Parlare di Sparta e Atene vuol dire andare alle radici della civiltà occidentale; vuol dire riflettere sul silenzio di Sparta e sul logos di Atene. Atene faceva mostra di ben visibili e stupefacenti monumenti, Sparta, di contro, «non aveva altre mura, come si diceva, che i petti dei suoi cittadini». Atene era la libertà del dibattito e Sparta la costrizione della ferrea disciplina militare. Atene incubava il seme della modernità, dubitando degli dei, Sparta era imprigionata da una liturgia devota e militare. Atene era piazza animata dal parlare di uomini e donne che erano già individui nel senso moderno, e Sparta, invece, era un unico corpo sociale, un popolo arcaico e coeso.
Consuetudini storiche
La consuetudine storica ci indica in Atene «il primato della civiltà», mentre addensa intorno al mito marziale di Sparta il più brutale e ottuso silenzio dello spirito, della libertà, della scelta, della parola. Eppure, come suggerisce lo scrittore Andrea Galli, Sparta era preferita da Socrate (?-399 a.C) e Platone (429 a.C-?), accusati per questo di essere filo-spartani e, dunque, sospetti di non essere dei «progressisti». La domanda che Galli pone è: «perché l’entourage di Socrate – il gruppo umano più culturalmente rilevante mai esistito – guardava a Sparta come a un modello di prestigio impareggiabile» pur essendo ateniese? Perché «nel senso più profondo, Socrate non fa che scandagliare i confini di un silenzio che contiene la verità, a cui egli attinge – e insegna ad attingere – al di là del discorso. Come spiegare che questo silenzio olimpico da cui Socrate e Platone traggono le loro parole inesauribili è precisamente il silenzio di Sparta?»

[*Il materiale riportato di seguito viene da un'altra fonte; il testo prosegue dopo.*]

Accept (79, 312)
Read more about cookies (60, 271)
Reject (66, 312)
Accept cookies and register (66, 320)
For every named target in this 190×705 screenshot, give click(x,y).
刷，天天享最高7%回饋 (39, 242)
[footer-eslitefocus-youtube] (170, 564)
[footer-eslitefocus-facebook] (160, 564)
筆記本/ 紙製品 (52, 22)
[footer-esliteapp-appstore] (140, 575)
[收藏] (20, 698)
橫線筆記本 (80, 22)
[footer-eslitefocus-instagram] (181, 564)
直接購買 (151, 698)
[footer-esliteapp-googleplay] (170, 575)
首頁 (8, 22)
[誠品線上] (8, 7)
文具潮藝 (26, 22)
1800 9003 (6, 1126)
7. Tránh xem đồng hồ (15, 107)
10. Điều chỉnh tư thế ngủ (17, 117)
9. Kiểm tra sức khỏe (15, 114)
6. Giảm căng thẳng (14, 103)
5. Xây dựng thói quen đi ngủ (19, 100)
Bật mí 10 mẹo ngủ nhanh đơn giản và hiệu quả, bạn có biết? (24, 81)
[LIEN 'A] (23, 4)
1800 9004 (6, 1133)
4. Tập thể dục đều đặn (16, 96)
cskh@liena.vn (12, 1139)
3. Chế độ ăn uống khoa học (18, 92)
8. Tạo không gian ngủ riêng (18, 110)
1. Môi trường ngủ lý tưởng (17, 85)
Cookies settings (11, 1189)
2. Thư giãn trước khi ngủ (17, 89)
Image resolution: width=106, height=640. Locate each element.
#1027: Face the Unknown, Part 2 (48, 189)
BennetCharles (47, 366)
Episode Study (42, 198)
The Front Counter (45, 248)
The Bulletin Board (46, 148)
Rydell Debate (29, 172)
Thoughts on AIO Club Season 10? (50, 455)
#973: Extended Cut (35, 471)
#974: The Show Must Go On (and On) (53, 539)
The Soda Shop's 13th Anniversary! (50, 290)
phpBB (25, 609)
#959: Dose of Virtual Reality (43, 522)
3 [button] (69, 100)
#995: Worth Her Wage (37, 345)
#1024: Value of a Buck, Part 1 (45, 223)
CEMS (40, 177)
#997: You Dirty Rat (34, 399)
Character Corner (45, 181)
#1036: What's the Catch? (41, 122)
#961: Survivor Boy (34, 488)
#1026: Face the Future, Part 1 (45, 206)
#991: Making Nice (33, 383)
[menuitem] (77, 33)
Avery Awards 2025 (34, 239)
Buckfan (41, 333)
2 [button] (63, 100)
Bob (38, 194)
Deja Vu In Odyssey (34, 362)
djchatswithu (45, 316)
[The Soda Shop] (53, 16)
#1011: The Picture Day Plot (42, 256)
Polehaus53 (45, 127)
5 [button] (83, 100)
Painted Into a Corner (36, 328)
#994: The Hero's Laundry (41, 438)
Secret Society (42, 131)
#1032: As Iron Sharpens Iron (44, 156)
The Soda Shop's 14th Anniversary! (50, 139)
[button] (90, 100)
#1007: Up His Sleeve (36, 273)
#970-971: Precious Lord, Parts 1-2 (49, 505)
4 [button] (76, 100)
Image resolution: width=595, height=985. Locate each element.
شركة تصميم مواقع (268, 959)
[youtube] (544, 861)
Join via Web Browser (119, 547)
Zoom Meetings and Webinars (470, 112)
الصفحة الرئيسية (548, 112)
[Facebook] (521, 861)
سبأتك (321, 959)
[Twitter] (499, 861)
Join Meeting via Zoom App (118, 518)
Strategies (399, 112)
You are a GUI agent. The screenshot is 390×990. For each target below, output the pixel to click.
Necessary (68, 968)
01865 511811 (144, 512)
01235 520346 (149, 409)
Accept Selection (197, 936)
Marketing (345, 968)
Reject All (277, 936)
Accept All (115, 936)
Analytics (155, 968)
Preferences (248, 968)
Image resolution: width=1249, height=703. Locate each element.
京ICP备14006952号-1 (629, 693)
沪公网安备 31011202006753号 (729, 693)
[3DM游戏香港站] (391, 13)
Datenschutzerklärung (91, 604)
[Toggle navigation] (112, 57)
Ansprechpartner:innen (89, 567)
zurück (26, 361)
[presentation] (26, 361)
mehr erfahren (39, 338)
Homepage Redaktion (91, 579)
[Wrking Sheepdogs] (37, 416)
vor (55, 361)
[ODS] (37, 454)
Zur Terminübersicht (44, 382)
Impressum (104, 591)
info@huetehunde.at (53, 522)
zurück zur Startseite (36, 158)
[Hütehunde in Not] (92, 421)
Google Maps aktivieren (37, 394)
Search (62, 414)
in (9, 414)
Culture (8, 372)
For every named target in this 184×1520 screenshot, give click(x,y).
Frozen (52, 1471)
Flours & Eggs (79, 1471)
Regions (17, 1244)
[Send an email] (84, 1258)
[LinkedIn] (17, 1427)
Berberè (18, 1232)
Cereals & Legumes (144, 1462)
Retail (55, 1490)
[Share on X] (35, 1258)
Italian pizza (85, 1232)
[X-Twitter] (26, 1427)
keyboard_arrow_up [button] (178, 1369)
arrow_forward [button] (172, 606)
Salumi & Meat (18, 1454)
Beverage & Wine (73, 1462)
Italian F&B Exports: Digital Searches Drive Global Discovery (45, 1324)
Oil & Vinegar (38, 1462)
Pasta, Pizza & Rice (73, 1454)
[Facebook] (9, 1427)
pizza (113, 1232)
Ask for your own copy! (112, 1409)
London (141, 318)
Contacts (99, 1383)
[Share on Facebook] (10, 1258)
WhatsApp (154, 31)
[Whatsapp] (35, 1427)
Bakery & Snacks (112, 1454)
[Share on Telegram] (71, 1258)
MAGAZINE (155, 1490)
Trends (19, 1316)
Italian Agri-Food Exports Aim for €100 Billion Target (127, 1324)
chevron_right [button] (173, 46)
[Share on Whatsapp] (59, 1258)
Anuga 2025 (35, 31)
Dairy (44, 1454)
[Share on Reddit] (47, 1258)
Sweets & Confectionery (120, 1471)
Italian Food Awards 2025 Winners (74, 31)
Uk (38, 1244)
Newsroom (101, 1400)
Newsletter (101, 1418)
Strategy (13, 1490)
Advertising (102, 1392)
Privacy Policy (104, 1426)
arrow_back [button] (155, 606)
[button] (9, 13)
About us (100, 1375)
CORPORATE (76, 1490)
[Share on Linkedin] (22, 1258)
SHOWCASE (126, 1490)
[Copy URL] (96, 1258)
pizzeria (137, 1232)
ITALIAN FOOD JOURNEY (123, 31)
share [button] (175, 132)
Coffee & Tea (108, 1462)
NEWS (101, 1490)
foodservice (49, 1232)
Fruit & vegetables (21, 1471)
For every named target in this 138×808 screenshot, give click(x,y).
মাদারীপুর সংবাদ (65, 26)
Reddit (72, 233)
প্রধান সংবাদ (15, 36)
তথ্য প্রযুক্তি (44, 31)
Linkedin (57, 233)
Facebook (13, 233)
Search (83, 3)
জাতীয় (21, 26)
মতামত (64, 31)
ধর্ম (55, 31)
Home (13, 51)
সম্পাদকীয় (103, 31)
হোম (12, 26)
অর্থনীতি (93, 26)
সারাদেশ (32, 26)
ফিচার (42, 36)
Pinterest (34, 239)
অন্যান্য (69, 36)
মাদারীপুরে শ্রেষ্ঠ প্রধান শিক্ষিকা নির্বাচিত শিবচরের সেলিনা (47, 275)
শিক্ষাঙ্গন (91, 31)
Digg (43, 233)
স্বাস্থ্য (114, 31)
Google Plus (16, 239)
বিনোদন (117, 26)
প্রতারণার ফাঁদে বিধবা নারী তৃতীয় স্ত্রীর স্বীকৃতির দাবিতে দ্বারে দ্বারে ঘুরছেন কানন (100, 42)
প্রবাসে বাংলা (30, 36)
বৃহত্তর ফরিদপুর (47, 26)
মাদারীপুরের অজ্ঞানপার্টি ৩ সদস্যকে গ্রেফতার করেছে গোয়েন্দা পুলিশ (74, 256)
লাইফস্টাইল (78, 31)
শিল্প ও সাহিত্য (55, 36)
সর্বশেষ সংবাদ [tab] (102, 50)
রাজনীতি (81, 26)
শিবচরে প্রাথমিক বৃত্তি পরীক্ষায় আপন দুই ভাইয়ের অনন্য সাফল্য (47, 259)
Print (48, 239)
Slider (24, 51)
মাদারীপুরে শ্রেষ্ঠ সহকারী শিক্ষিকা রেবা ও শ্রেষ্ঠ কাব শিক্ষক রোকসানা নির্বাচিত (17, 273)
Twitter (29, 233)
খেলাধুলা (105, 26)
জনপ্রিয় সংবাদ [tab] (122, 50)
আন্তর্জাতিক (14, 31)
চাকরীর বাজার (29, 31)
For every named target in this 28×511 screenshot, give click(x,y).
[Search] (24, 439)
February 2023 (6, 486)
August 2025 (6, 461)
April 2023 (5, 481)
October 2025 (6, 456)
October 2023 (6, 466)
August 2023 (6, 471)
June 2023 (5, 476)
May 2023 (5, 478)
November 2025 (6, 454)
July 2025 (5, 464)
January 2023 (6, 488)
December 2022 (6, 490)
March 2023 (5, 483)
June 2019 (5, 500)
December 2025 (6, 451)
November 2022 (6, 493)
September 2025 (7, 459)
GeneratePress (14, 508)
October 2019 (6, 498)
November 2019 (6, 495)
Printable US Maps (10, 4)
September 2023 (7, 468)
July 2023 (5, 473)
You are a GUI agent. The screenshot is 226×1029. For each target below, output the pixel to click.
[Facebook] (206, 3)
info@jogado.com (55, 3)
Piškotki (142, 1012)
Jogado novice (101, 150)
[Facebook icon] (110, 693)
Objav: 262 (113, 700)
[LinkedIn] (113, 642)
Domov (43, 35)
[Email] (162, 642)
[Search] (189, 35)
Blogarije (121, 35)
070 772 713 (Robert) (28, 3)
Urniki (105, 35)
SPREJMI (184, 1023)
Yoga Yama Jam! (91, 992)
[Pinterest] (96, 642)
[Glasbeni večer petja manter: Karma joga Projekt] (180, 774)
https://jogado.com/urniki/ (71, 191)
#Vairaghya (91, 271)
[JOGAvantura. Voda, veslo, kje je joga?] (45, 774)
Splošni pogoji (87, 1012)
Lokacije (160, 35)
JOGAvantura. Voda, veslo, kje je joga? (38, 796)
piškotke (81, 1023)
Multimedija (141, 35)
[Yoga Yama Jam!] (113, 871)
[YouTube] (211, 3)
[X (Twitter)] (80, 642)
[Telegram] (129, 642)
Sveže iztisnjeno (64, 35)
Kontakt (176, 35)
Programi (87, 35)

Il silenzio che custodisce
Socrate e Platone erano filo-spartani perché ritenevano che il silenzio culturale e sociale che Sparta custodiva non fosse affatto brutale e privo di spirito, bensì sacro e ascetico, sollecitato dalla rinuncia del sé (specie dei soldati) per gli altri. I due filosofi intendevano accogliere l’idea che l’ordine costitutivo di Sparta fosse incentrato sull’addestramento militare, e non sulla libertà individuale, perché ciò «indicava che la conoscenza non si ottiene con le acutezze volatili della mente, ma con lo sviluppo dell’essere, del carattere; e che la verità che non può essere detta va difesa con la forza contro il caos che vuol cancellarla».
L’arma della memoria
Il silenzio di Sparta era un silenzio custode, un silenzio pieno di parole difficili da pronunciare, impossibile riempirne le piazze come ad Atene; era un silenzio di parole da vivere. Eppure, la storia ha continuato a restituire un’immagine acerrima degli Spartani, popolo così crudele da selezionare i nascituri, eliminando i piccoli nati deformi, gettandoli da una rupe. Poco importa che recenti scavi archeologici abbiano smentito questa versione dei fatti, poiché ai piedi del promontorio che domina Sparta sono stati trovati solo resti di uomini adulti, e tutti appartenenti a uno stesso periodo, probabilmente soldati nemici sconfitti. E soprattutto poco importa che l’eugenetica sia, di contro, centrale oggi, anche se per eliminare gli indesiderati nessuno si serve di una rupe del Taigeto.
Bibliografia
Andrea Galli, Il silenzio di Sparta.
Paolo Mieli, L’arma della memoria. Contro la reinvenzione del passato, Rizzoli, 2015, edizione digitale.